SOURCE EXTRACT:
◆ ◆ ◆ ◆

- Born: January 30, 1935 (age 91) Szczecin, Poland
- Genres: Jazz; soul jazz; hard bop; easy listening;
- Occupations: Musician; composer; arranger;
- Instruments: Piano; organ; keyboards; trumpet;
- Formerly of: Klaus Doldinger Quartet

= Ingfried Hoffmann =

German jazz musician and composer (born 1935)

Ingfried Hoffmann (born January 30, 1935) is a German jazz organist, pianist, trumpeter, arranger and composer. He has recorded for Columbia, Philips, Polydor, and Verve. In the 1960s, Hoffmann worked extensively with tenor saxophonist Klaus Doldinger, earning the reputation as being one of Europe's best jazz organists. He has also composed music for German television, including music for the German version of Sesame Street and Robbi, Tobbi und das Fliewatüüt.

◆ ◆ ◆ ◆

REQUIREMENTS:
**a)** Which record labels does the Ingfried Hoffmann article say he has recorded for?
**b)** Can you summarize the Ingfried Hoffmann article in two sentences?
**c)** Could you carry on writing the Ingfried Hoffmann article from the point where it ends?

◆ ◆ ◆ ◆

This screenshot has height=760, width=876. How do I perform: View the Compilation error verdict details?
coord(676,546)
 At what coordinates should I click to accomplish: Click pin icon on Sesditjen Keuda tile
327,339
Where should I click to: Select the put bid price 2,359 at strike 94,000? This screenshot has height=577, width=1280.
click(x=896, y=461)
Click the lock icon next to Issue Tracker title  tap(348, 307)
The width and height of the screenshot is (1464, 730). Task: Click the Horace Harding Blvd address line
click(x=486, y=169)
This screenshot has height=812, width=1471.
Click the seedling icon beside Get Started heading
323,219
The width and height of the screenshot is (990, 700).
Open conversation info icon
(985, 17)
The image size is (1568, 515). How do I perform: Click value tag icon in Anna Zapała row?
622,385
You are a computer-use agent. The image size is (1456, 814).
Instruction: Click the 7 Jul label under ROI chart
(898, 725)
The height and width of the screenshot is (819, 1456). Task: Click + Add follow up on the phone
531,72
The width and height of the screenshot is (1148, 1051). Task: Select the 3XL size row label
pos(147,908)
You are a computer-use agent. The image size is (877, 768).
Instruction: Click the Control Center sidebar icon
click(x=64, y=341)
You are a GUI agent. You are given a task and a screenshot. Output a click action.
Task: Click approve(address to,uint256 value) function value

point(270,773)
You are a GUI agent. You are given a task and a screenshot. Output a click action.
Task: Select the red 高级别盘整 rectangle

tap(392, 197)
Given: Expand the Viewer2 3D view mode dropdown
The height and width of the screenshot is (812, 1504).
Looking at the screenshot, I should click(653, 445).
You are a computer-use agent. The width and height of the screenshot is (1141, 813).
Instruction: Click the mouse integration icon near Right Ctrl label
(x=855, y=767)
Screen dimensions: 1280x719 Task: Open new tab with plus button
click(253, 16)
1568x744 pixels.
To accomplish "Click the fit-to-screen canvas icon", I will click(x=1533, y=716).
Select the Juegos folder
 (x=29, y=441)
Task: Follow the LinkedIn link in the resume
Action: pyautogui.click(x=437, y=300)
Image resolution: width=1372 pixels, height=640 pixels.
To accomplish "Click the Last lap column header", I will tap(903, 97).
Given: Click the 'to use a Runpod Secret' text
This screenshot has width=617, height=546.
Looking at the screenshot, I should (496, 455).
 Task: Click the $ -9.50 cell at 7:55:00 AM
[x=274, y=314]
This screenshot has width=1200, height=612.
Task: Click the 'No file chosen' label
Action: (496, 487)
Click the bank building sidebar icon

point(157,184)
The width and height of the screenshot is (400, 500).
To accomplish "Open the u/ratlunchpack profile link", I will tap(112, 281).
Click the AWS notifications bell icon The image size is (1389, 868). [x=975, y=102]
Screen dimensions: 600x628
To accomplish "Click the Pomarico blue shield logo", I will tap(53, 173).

◆ ◆ ◆ ◆

TASK ANSWERS:
**a)** Columbia, Philips, Polydor, Verve

**b)** Ingfried Hoffmann, born January 30, 1935, is a German jazz organist, pianist, trumpeter, arranger and composer who has recorded for Columbia, Philips, Polydor, and Verve. In the 1960s he worked extensively with tenor saxophonist Klaus Doldinger, earning a reputation as one of Europe's best jazz organists, and he has also composed music for German television, including the German version of Sesame Street and Robbi, Tobbi und das Fliewatüüt.

**c)**
== Early life and jazz career ==
Hoffmann was born on January 30, 1935 in Szczecin, Poland. His interest in music began when he was a baby, and as early as two years old, he was already completing a daily musical routine of over eight hours. This routine mainly consisted of him listening to his brother Ludwig Hoffmann play the piano, who was a German classical pianist. He was ten years older than Ingfried, and died in 1999. Hoffmann played at his first concert when he was twelve years old, performing The Well-Tempered Clavier by Bach. He studied at the Robert Schumann Conservatory in Düsseldorf, the Cologne University of Music, and the Stern Conservatory in Berlin. Hoffmann also studied musicology, philosophy, and psychology at the University of Cologne. Some of his favorite jazz musicians included Dizzy Gillespie, Bud Powell, Thelonious Monk, and John Coltrane. Hoffmann's earliest recording is a 7-inch single titled Ingfried's Boogie / Bumble Boogie, which he recorded in 1956 with Attila Zoller, Johnny Fischer, and Rudi Sehring. In the same year, he won the title of "best pianist" at the Deutsches Amateur-Jazz-Festival held in Düsseldorf.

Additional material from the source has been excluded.